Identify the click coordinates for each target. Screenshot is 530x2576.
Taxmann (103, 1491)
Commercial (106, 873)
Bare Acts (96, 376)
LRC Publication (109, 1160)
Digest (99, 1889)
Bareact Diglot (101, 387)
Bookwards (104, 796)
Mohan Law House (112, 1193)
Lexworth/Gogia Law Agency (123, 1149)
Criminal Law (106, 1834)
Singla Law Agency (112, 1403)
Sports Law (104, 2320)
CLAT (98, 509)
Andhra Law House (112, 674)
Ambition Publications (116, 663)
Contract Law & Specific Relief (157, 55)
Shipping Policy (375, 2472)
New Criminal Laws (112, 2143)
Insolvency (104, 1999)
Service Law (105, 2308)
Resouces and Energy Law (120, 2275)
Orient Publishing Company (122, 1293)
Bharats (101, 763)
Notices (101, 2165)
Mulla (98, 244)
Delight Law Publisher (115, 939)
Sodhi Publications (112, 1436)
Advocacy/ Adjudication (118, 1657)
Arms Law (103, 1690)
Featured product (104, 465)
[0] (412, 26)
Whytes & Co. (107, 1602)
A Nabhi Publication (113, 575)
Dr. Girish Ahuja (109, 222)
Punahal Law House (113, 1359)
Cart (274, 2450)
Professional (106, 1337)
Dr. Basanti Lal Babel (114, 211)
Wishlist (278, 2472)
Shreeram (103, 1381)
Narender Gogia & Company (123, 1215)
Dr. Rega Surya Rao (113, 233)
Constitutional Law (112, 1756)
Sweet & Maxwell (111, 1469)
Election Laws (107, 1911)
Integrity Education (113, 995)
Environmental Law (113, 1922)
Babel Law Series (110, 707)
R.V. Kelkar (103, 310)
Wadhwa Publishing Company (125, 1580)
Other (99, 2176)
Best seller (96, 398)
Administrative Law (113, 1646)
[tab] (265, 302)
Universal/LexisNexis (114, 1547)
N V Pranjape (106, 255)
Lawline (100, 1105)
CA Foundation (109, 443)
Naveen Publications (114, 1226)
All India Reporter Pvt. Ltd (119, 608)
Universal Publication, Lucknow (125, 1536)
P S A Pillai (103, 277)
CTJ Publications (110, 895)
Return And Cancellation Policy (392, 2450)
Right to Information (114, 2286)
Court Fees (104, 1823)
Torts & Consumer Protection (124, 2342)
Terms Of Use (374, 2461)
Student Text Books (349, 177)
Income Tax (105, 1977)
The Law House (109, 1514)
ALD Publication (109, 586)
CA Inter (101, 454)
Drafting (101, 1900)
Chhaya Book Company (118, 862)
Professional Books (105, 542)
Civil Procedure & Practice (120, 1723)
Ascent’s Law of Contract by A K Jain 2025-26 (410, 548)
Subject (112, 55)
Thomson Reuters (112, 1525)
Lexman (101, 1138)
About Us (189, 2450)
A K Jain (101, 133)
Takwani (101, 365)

******************************

Beginning with the line that holds "Constitutional Law (112, 1756)" and ending with the last line of the material, retype each line exactly and output nothing else.

**WRITTEN SOLUTION:**
Constitutional Law (112, 1756)
Sweet & Maxwell (111, 1469)
Election Laws (107, 1911)
Integrity Education (113, 995)
Environmental Law (113, 1922)
Babel Law Series (110, 707)
R.V. Kelkar (103, 310)
Wadhwa Publishing Company (125, 1580)
Other (99, 2176)
Best seller (96, 398)
Administrative Law (113, 1646)
[tab] (265, 302)
Universal/LexisNexis (114, 1547)
N V Pranjape (106, 255)
Lawline (100, 1105)
CA Foundation (109, 443)
Naveen Publications (114, 1226)
All India Reporter Pvt. Ltd (119, 608)
Universal Publication, Lucknow (125, 1536)
P S A Pillai (103, 277)
CTJ Publications (110, 895)
Return And Cancellation Policy (392, 2450)
Right to Information (114, 2286)
Court Fees (104, 1823)
Torts & Consumer Protection (124, 2342)
Terms Of Use (374, 2461)
Student Text Books (349, 177)
Income Tax (105, 1977)
The Law House (109, 1514)
ALD Publication (109, 586)
CA Inter (101, 454)
Drafting (101, 1900)
Chhaya Book Company (118, 862)
Professional Books (105, 542)
Civil Procedure & Practice (120, 1723)
Ascent’s Law of Contract by A K Jain 2025-26 (410, 548)
Subject (112, 55)
Thomson Reuters (112, 1525)
Lexman (101, 1138)
About Us (189, 2450)
A K Jain (101, 133)
Takwani (101, 365)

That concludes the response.